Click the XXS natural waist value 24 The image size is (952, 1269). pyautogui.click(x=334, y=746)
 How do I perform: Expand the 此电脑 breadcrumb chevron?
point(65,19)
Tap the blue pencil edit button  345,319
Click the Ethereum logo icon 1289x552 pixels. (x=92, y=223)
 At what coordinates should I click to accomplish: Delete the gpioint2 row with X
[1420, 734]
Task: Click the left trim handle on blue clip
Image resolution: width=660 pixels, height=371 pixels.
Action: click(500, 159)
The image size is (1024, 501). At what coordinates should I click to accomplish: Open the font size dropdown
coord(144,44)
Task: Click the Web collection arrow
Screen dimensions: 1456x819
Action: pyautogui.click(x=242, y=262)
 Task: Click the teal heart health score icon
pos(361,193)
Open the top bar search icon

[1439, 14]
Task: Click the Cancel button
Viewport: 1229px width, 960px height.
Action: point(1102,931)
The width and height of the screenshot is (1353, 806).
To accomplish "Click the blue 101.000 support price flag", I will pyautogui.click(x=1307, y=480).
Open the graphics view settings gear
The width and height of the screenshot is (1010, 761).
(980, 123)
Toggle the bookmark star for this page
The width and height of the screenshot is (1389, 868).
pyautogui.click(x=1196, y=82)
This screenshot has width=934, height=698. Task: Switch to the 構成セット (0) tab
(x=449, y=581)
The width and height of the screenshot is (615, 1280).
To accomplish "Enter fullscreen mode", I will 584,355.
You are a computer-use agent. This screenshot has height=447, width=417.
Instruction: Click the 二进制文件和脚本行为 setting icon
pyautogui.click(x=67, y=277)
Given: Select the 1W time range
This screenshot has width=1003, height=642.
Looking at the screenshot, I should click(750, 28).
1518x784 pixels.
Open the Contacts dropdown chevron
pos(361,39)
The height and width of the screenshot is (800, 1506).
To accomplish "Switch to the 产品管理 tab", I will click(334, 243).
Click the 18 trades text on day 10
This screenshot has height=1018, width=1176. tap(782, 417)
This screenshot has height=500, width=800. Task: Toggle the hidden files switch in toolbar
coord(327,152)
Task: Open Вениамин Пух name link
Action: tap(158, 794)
=-=-=-=-=
WHAT YOU NEED TO DO
From the rows above, extract every line that contains the word "should" and reproduce each one in full.

TASK RESPONSE
 At what coordinates should I click to accomplish: Delete the gpioint2 row with X
The image size is (1024, 501). At what coordinates should I click to accomplish: Open the font size dropdown
Looking at the screenshot, I should click(750, 28).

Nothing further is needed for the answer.